Exceptions – how will employers treat workers outside the programme?
- Will employers accept other tests: It may be disproportionate for employers to require individuals to participate in a workplace testing programme solely in order to obtain a particular type of test (e.g. a PCR or lateral flow test) or to obtain a test result from a particular provider. For example, the individual could provide evidence of a recent negative test result provided by the NHS or another unaffiliated but accredited private provider. Employers should consider to what extent it will allow exceptions to mandatory participation.
- How will employers manage exceptions: Workers who usually work from home (who are not required to participate in workplace testing) may request or require occasional access to the office. Employers should consider whether (and if so why) they require these workers to participate in workplace testing on an ongoing basis (despite infrequent access the workplace).

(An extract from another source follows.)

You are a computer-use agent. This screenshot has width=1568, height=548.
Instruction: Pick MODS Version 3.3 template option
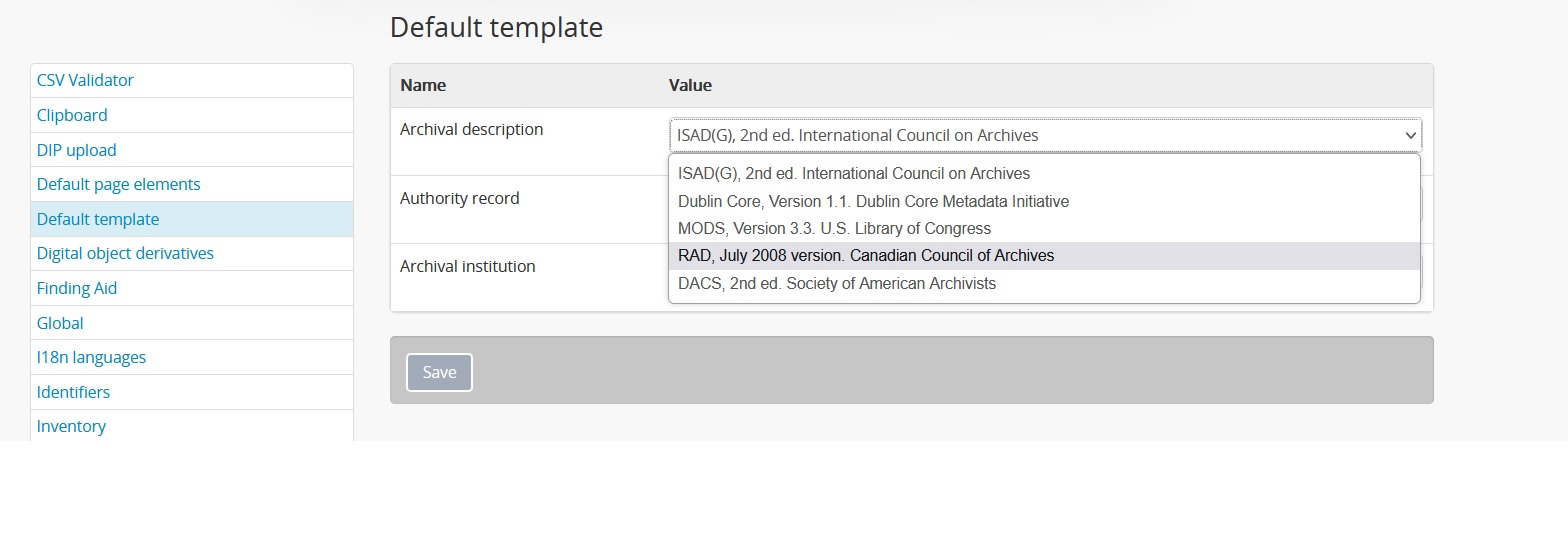[1044, 229]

Alternatively, if the employer accepts evidence of negative test results procured by these workers outside of the employer testing programme, employers should consider how they will confirm or acknowledge these results, especially if the worker is unable to submit the results via the existing systems built specifically for the testing programme (and which may be designed to ensure that the employer does not process or have access to test results).
- Visitors and third party contact: Employers should also consider what (if any) requirements they impose on visitors to worksites; it is unlikely that businesses would subject visitors, clients and customers to Covid-19 coronavirus testing (other than limited and non-intrusive controls, such as temperature testing). Similarly, for workspaces that share common spaces with other businesses (such as communal areas or shared office space), employers should consider whether it is proportionate to mandate testing for its workforce if such workers interact frequently with customers, visitors, or workers employed by other parties who are not subject to testing.
Documentation – has the employer conducted an assessment of the project?
- DPIA: The ICO requires employers to carry out a data protection impact assessment (a DPIA) before putting in place mandatory Covid-19 symptoms testing. The purpose of a DPIA is to: (i) describe the nature, scope, context and purpose of processing; (ii) assess the necessity and proportionality of the project; (iii) assess the risks to individuals; and (iv) assess the measures to mitigate such risks. Where mandatory testing increases the likelihood and severity of any impact on individuals, employers should consider whether the high risk processing activities are justifiable if not remediable. The DPIA should also outline the employer’s review mechanisms to explain how the employer will review mandatory participation to ensure the measure remains proportionate over time.
- Health and safety: Employers should consider conducting (and documenting) a health and safety assessment of any testing programme to understand the need and viability of mandatory participation. Imposing or requiring mandatory participation without justification, could mean that the employer engages in avoidable and privacy-intrusive data processing activities.